- [Data provided]:
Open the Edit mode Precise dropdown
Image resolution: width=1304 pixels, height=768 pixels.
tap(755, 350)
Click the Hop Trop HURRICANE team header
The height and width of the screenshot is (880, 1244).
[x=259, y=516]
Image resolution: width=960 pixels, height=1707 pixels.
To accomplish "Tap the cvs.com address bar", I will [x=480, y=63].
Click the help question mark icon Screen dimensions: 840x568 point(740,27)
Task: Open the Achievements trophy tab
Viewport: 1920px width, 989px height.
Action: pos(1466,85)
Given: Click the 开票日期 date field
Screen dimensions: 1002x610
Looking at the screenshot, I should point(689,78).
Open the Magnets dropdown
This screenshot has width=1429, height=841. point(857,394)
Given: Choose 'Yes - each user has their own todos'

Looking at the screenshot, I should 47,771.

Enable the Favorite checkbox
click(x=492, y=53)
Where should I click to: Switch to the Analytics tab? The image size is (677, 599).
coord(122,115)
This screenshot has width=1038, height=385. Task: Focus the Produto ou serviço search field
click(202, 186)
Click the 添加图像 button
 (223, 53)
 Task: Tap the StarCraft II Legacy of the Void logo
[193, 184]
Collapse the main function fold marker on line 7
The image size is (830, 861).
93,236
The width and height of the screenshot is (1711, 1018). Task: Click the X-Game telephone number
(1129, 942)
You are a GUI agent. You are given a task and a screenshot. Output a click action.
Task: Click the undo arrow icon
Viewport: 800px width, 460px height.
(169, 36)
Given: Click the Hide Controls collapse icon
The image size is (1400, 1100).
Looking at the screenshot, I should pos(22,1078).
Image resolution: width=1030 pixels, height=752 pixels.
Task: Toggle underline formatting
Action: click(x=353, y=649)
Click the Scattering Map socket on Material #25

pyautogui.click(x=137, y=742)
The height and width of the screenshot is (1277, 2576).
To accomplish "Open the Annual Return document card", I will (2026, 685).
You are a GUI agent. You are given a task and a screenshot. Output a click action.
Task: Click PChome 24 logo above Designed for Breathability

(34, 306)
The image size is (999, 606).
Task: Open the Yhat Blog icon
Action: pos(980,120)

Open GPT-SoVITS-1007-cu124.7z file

- [Description of the task]: Reproduce each line of the data without any change.

- [Answer box]:
Open the Edit mode Precise dropdown
Image resolution: width=1304 pixels, height=768 pixels.
tap(755, 350)
Click the Hop Trop HURRICANE team header
The height and width of the screenshot is (880, 1244).
[x=259, y=516]
Image resolution: width=960 pixels, height=1707 pixels.
To accomplish "Tap the cvs.com address bar", I will [x=480, y=63].
Click the help question mark icon Screen dimensions: 840x568 point(740,27)
Task: Open the Achievements trophy tab
Viewport: 1920px width, 989px height.
Action: pos(1466,85)
Given: Click the 开票日期 date field
Screen dimensions: 1002x610
Looking at the screenshot, I should point(689,78).
Open the Magnets dropdown
This screenshot has width=1429, height=841. point(857,394)
Given: Choose 'Yes - each user has their own todos'

Looking at the screenshot, I should 47,771.

Enable the Favorite checkbox
click(x=492, y=53)
Where should I click to: Switch to the Analytics tab? The image size is (677, 599).
coord(122,115)
This screenshot has width=1038, height=385. Task: Focus the Produto ou serviço search field
click(202, 186)
Click the 添加图像 button
 (223, 53)
 Task: Tap the StarCraft II Legacy of the Void logo
[193, 184]
Collapse the main function fold marker on line 7
The image size is (830, 861).
93,236
The width and height of the screenshot is (1711, 1018). Task: Click the X-Game telephone number
(1129, 942)
You are a GUI agent. You are given a task and a screenshot. Output a click action.
Task: Click the undo arrow icon
Viewport: 800px width, 460px height.
(169, 36)
Given: Click the Hide Controls collapse icon
The image size is (1400, 1100).
Looking at the screenshot, I should pos(22,1078).
Image resolution: width=1030 pixels, height=752 pixels.
Task: Toggle underline formatting
Action: click(x=353, y=649)
Click the Scattering Map socket on Material #25

pyautogui.click(x=137, y=742)
The height and width of the screenshot is (1277, 2576).
To accomplish "Open the Annual Return document card", I will (2026, 685).
You are a GUI agent. You are given a task and a screenshot. Output a click action.
Task: Click PChome 24 logo above Designed for Breathability

(34, 306)
The image size is (999, 606).
Task: Open the Yhat Blog icon
Action: pos(980,120)

Open GPT-SoVITS-1007-cu124.7z file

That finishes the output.